If you know anyone who’s been targeted by this sort of scam, please urge them to give the podcast a listen, and help them gain the confidence to hang up at once. (These scammers are notorious for calling over and over again, ramping up the threats, if they don’t succeed right away.)

LISTEN NOW

(Audio player above not working? Download MP3, listen on Soundcloud or access via iTunes.)

The calls may well look like they’re coming from perfectly legitimate places if you check out the caller ID numbers.

But bear in mind that there are multiple reasons why a legitimate-looking caller ID might be bogus.

It could be that the origin of the call is being spoofed.

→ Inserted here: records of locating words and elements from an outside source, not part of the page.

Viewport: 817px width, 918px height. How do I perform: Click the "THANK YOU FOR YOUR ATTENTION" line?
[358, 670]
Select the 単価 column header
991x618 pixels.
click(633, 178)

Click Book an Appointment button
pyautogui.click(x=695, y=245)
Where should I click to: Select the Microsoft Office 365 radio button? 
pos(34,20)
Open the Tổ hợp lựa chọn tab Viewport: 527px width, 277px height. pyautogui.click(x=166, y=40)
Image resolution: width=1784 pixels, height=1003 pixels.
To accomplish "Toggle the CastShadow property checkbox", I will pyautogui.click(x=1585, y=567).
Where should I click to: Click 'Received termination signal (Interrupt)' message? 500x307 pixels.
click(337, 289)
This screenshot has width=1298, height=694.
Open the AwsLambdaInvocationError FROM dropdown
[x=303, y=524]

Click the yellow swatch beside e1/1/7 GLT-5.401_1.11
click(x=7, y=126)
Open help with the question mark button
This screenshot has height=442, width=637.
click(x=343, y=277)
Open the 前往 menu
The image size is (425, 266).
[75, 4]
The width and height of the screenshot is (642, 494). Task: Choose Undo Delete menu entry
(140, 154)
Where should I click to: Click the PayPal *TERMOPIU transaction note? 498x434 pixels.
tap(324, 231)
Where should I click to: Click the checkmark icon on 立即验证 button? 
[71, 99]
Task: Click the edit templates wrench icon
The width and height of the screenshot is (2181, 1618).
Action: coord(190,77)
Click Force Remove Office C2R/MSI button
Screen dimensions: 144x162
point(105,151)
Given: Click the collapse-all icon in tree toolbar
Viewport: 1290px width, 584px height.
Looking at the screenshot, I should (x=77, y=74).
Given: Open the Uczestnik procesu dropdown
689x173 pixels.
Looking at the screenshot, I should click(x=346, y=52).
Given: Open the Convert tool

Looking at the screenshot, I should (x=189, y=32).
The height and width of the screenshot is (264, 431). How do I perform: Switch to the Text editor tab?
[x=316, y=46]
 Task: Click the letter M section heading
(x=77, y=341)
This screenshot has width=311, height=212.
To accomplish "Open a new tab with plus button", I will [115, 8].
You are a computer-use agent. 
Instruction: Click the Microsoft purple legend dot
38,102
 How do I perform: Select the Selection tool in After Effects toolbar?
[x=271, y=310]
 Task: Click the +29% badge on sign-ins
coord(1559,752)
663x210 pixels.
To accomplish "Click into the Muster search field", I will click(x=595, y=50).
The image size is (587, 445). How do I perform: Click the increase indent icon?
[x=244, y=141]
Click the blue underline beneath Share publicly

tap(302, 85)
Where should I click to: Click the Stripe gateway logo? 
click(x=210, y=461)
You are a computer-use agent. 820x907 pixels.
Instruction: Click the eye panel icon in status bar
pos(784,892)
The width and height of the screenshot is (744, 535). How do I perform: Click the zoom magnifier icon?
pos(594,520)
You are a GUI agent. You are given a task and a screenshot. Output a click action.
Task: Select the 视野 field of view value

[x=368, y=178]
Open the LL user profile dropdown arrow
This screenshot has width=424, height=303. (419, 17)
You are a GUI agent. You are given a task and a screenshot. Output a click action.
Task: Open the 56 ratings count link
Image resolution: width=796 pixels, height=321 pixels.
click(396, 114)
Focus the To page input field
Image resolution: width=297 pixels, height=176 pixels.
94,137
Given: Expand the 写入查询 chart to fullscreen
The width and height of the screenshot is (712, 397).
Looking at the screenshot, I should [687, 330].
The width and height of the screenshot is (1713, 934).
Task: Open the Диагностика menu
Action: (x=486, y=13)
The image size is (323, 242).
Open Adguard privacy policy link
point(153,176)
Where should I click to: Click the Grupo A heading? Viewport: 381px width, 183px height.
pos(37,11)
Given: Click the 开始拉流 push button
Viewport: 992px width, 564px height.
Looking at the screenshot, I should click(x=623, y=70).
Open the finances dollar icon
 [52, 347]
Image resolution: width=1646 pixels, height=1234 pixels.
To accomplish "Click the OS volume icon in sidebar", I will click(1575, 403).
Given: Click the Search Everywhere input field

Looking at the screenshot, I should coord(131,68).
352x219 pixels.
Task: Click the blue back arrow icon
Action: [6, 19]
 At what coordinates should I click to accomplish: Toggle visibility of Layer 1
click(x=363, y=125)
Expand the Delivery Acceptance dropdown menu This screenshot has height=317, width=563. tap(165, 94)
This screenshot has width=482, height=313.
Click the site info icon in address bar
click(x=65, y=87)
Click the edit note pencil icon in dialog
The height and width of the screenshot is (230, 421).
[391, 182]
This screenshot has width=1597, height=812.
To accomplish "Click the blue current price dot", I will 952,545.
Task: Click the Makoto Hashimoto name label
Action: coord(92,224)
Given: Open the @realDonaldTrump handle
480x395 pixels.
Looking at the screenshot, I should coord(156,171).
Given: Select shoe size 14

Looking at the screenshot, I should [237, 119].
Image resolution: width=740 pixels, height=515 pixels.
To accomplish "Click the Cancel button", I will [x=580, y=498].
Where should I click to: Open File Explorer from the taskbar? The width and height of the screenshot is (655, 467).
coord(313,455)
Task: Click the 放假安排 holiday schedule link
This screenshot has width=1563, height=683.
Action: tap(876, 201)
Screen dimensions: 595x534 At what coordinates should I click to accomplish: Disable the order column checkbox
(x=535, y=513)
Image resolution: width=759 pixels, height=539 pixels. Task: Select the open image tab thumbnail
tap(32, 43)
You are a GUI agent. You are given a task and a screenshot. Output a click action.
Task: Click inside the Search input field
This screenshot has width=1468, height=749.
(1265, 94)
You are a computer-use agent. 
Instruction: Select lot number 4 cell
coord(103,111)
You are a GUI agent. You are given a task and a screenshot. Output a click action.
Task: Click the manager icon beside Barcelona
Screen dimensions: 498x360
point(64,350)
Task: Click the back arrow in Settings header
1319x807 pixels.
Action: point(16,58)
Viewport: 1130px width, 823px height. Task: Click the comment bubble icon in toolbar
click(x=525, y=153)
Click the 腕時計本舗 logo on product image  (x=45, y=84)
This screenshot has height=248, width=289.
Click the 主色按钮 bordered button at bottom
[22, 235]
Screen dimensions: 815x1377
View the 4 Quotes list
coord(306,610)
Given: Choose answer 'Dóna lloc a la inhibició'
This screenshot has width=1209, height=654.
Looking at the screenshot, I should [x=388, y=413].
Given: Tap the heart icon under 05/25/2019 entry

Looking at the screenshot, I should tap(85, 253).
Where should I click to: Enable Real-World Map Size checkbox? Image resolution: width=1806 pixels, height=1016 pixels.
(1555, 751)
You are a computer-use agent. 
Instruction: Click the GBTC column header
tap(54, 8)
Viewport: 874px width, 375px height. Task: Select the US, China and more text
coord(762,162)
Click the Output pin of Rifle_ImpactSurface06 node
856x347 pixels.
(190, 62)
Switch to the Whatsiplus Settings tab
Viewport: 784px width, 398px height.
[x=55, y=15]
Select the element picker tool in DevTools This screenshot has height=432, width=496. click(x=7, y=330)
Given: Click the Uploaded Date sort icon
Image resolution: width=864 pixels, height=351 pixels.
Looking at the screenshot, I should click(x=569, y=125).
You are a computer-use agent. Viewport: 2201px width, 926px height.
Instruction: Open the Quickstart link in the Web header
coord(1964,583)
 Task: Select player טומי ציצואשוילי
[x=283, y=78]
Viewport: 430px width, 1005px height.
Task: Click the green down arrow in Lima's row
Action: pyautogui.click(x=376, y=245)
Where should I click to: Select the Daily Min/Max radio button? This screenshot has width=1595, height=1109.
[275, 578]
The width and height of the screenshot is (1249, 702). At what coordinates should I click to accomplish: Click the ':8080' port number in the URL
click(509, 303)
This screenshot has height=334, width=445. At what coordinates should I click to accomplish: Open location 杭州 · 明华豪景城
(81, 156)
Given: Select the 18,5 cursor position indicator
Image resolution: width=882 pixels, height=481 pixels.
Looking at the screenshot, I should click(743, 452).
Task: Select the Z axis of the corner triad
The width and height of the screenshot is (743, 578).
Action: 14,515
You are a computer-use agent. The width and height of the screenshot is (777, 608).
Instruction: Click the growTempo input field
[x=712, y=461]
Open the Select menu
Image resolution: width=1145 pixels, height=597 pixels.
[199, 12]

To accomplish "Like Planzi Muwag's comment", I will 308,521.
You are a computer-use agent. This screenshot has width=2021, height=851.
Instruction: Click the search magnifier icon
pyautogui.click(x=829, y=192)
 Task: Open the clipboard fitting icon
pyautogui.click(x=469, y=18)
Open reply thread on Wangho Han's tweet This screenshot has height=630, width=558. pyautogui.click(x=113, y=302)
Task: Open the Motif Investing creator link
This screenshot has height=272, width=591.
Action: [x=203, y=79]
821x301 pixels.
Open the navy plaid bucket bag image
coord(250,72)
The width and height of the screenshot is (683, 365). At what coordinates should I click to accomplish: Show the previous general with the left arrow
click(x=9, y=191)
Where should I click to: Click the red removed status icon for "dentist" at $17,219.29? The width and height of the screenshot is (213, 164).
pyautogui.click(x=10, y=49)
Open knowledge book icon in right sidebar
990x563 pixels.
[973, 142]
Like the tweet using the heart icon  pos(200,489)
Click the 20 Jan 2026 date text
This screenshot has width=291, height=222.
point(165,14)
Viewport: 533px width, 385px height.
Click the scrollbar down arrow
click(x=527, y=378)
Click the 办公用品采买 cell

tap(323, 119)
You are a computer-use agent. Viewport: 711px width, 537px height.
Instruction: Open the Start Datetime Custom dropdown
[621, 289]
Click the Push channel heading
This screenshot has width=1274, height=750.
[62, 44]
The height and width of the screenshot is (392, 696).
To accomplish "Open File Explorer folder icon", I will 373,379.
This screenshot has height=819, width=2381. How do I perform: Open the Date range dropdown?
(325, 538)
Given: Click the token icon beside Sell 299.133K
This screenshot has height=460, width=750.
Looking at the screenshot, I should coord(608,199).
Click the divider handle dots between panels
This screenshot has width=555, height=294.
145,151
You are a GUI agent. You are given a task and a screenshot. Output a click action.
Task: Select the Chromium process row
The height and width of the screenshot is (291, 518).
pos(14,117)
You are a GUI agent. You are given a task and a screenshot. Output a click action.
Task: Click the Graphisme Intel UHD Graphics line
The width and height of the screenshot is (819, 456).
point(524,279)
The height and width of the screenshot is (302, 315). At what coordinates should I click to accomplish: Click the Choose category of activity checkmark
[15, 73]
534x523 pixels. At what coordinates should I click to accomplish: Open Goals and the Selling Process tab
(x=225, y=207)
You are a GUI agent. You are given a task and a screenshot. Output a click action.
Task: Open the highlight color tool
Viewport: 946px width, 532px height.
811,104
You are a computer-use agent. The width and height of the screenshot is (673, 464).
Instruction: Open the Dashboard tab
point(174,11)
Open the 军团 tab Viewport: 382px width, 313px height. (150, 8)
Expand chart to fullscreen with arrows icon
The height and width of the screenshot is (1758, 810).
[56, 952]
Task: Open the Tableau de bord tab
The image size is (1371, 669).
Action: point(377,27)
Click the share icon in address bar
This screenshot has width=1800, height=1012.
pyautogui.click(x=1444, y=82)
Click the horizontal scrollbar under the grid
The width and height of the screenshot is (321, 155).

Alternatively, scam calls often come from outide your own country via a VoIP (voice over IP) service and emerge into the telephone network from some local provider, which not only makes the caller seem nearby but also saves the scammers a small fortune in call costs.

What to do?

The safest thing to do if you get a call like this is to get off the call without further ado:

  1. Hang up. Now. You’re better able to make a calm, collected assessment of the call when you’ve put some distance between you and the caller.
  2. Find an official way to call back. Don’t rely on anything you’re told by the caller (even if you aren’t suspicious), especially if that’s a phone number or a web address that they gave you.
  3. Be aware of federal court policy on the failure to appear for jury service, of which the US Court says this: “Typically, jurors who miss jury duty will be contacted by the court Clerk’s Office and may, in certain circumstances, be ordered to appear in court before a judge.  A judge will impose any fine for failure to appear for jury duty during an open session of court [our emphasis], and the summoned juror will be given the opportunity to explain the failure to appear before any fine would (or is) be imposed.”
  4. Hang up and contact your local court clerk’s office or US Marshals Service office to check for any potential charges.

If ever you think you have to pay a judicial penalty but aren’t sure if you’re being scammed, why not visit your local courthouse or police station and ask how to pay?

If it’s bogus, they’ll soon tell you, and you will kill two birds with one stone: you’ll protect your own money, and you’ll help the next would-be victim by getting the scam on the record.